Greg Tassone wrote:
> On Sat, 2005-12-24 at 16:34 +0200, Petteri Räty wrote:
>
>>At the moment we have old versions of at least
>>dev-java/{kaffe,jamvm,sablevm} marked stable. The open source java stack
>>is starting to be usable but these old versions certainly are not drop
>>in replacements for the proprietary ones. This in mind I propose that we
>>move everything to ~arch and re-evaluate them going stable when the time
>>is right. To give everyone time for objections I plan on moving the
>>versions to ~arch in January.
>
>
> I think the above statements need some clarification. Are you saying
> that you want to take the currently-marked-as-stable versions of these
> packages in Portage and change them to ~arch? If so, that is probably a
> bad idea for several reasons, chief of which is the many
> questions/complaints we will all receive when world updates are trying
> to downgrade packages, or worse, when the new Portage starts complaining
> about a broken state of the world file due to "No packages being
> available for [whatever]".
Yes, you got it right. I want to change KEYWORDS from ~x86 to x86.
>
> Instead I would suggest leaving the existing flags as-is, and bump revs
> on (new) ebuilds (or newer versions if they exist) and just flag those
> as appropriate.
Well seeing that I haven't gotten anyone agreeing with me, that is what
I should do.
>
> I think most/all folks using those packages are aware of their limited
> compatibility with the proprietary VM's. Therefore, the risk of leaving
> the current versions "stable" is probably minimal.

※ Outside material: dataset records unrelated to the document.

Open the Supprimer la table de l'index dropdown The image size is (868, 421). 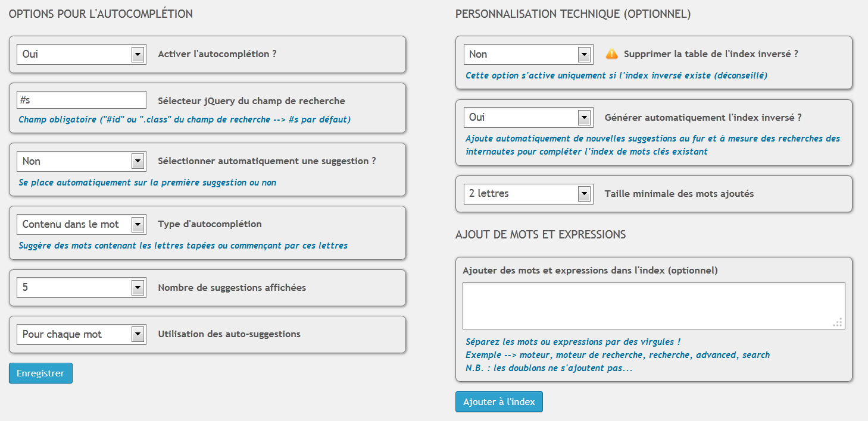tap(528, 54)
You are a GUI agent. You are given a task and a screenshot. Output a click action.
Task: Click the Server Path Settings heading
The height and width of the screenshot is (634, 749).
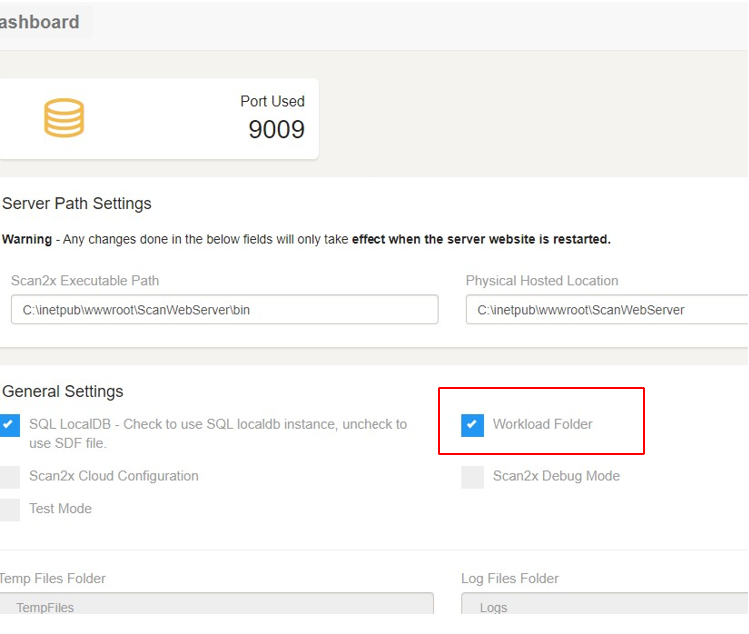(x=77, y=204)
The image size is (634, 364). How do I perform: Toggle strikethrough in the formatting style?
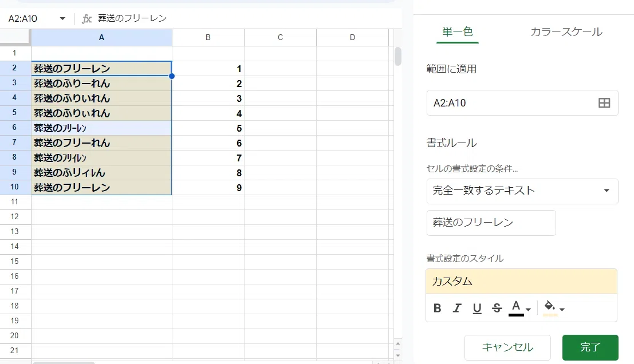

This is probably mostly true, but let's see what eix jamvm says:
betelgeuse@pena /usr/share/doc $ eix jamvm
* dev-java/jamvm
Available versions: 1.3.0 1.3.1 1.3.3 1.4.1
Installed: none
Homepage: http://jamvm.sourceforge.net/
Description: An extremely small and specification-compliant
virtual machine.
jamvm is of course spefication-compliant so this is true, but
gnu-classpath is far from being compatible with the Sun class library
(1.4).
>
> As a worst-case, if you're really concerned about users misconstruing
> the supposed "stable" status of these packages, you could always add
> some einfo/ewarn style messages to explain it on those versions.
>
Here lies the reason of me not liking them being stable. Stable packages
just shouldn't have these einfo or ewarn messages.